> From [EMAIL PROTECTED] Mon Jan 25 14:18:23 1999
> 
> On Mon, 25 Jan 1999, Sketch wrote:
> 
> > On Mon, 25 Jan 1999, Robert M. Hyatt wrote:
> > 
> > > its a manufacturing issue.  They don't do a special 333 (or 366) mhz
> > > L2 for the celeron, they use the stock PII cache with 128kb rather than
> > > 512kb.  Saves money by using economy of scale in production.  IE it is
> > > cheaper to make 400mhz 128kb L2 modules than it is to make some 400mhz
> > 
> > It is a manufacturing issue, but that is somewhat incorrect.
> > 
> > The PII uses external cache chips in the same "CPU module".
> > The Celeron uses on-die cache that is integrated into the CPU core.
> 
> this means the Celeron has a L1 _and_ L2 cache on the processor
> die?  That is certainly something contrary to every other processor
> with L2 they have built (ie the pentium pro, and PII's).

Yup.

> > 
> > I suspect that the reason is that most Celerons are good for 400MHz or so,
> > but Intel didn't want to cut into their profits of PII's at faster
> > clockspeeds.  Now that the PIII is due out soon, Intel has released
> > Celerons at higher clock speeds.  They are also undercutting AMD's prices
> > on K6-2's.  Making less money for your products is better than someone
> > else getting it instead, no?
> 
> very likely true...  marketing always wins over engineers.. :)
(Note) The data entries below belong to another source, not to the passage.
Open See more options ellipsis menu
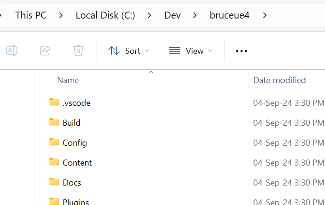The width and height of the screenshot is (325, 205). 242,51
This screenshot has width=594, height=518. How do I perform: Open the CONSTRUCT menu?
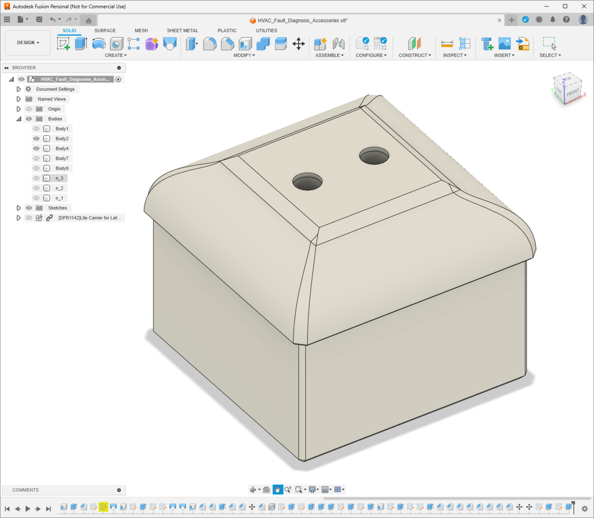click(x=415, y=55)
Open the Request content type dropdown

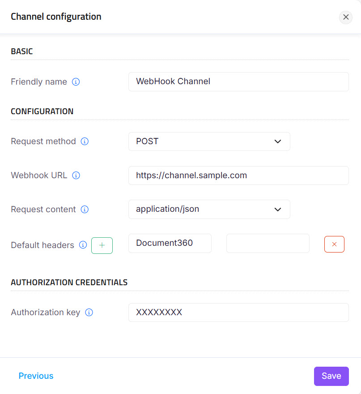pos(277,209)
I'm looking forward to seeing mention of this in the antitrust case
against Intel.  They're effectively selling "higher end" products into
the low end market, but attempting to disable them such that they won't
cut into their fat margins on products that are effectively more 
expensive to produce and generally poorer performers...all to force
the bottom feeders out of their market.

A celeron 300a clocked to 450mhz often outperforms a real 450.  You'd
probably see manufacturers like Abit producing dual PPGA boards prehacked
to allow dual celerons if they weren't afraid of their BX chipset allocation
suddenly going away.  

Regards,

Chris
-- 
Christopher Mauritz
[EMAIL PROTECTED]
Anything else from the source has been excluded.